• _What to do_: Could you continue the forum post about a sister-in-law who threatens suicide, starting right after its final sentence?

• _Document section_:
Krista2 · 14/12/2025 20:53

Looking for some advice as a certain situation is causing me to overthink and build resentment

My sister in law is bipolar and has never liked me or made my life easy. Her behaviour is difficult & she’s always made me feel unwelcome in “her family”
She ruined the build up to my wedding saying I wasn’t including her enough and constantly bitching about me. After many disastrous family occasions I decided enough was enough I took her off my Facebook. She then told her parents / my in laws that I made her feel suicidal. They all had a family meeting to discuss it and they all seem to made amends. She made me so miserable I can’t bear her in my life. So toxic and negative but seems to get away with it. The whole family tip toe around her to please her.
Ive put off having children as I know if I didn’t let her see the baby, then I become the issue but I cant bear to have that family connection with her.
Anytime something doesn’t go her way, she threatens suicide and the family bows down to her.
My husband still speaks with her but never talks about her to me, same with the parents. So it’s like I don’t exist to her anymore. Which is what she wanted all along: but I now feel resentment towards my husband.. I’ve seen messages on his phone and they chat away as normal and just never mention me. I can’t get my head around this, why isn’t he mad for the way she’s treated me and now they have this sneaky messaging behind my back. Like a completely normal sibling relationship.

• _Recorded information_:
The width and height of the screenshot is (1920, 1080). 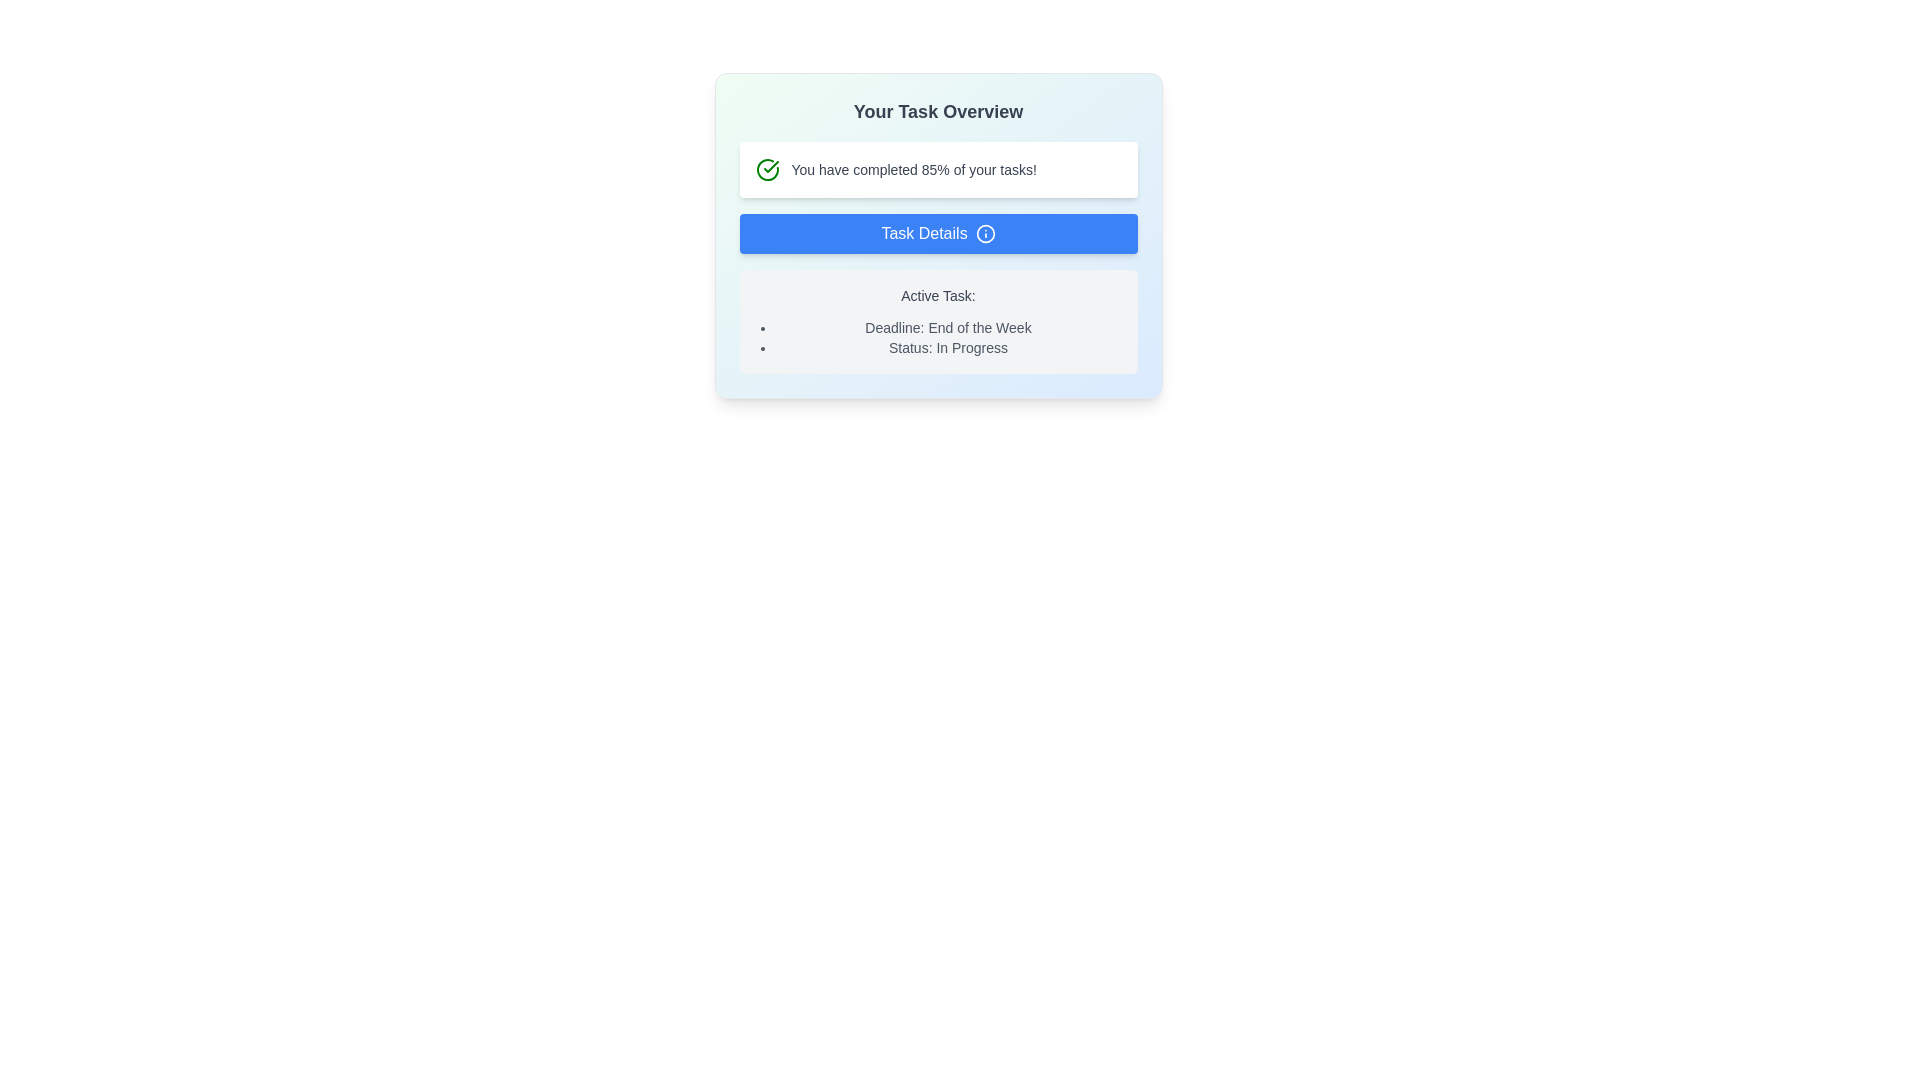 What do you see at coordinates (937, 233) in the screenshot?
I see `the button located in the 'Your Task Overview' panel` at bounding box center [937, 233].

• _Response_:
We do family meals with the in-laws and no one discusses her either. Is this strange ? I feel a lack of trust with my husband and that he didn’t have my back in this situation at all. Am I being unreasonable?

OP posts:
Bobbie12345678 · 14/12/2025 21:02

It is his sister. He is allowed to still want a relationship with her. To be honest , everyone just being quiet about her around you seems like a pretty good outcome.

Bobbie12345678 · 14/12/2025 21:03

And if she isn’t mentioned around you and you never see her, then why on earth don’t you have a baby if you want one. That is just weird.

Krista2 · 14/12/2025 21:06

I appreciate these words, it makes sense
I just overthink it all and think I’ve came out the worst off here in a situation I didn’t cause

OP posts:
MyFunSloth · 14/12/2025 21:07

It sounds like you haven’t been treated well in the past, but at some point you need to draw a line under this. Or it just goes on escalating.

It seems that the rational thing to do is to avoid interacting with your SIL - and others in the family are content to support this by not mentioning her around you.

See this as a win.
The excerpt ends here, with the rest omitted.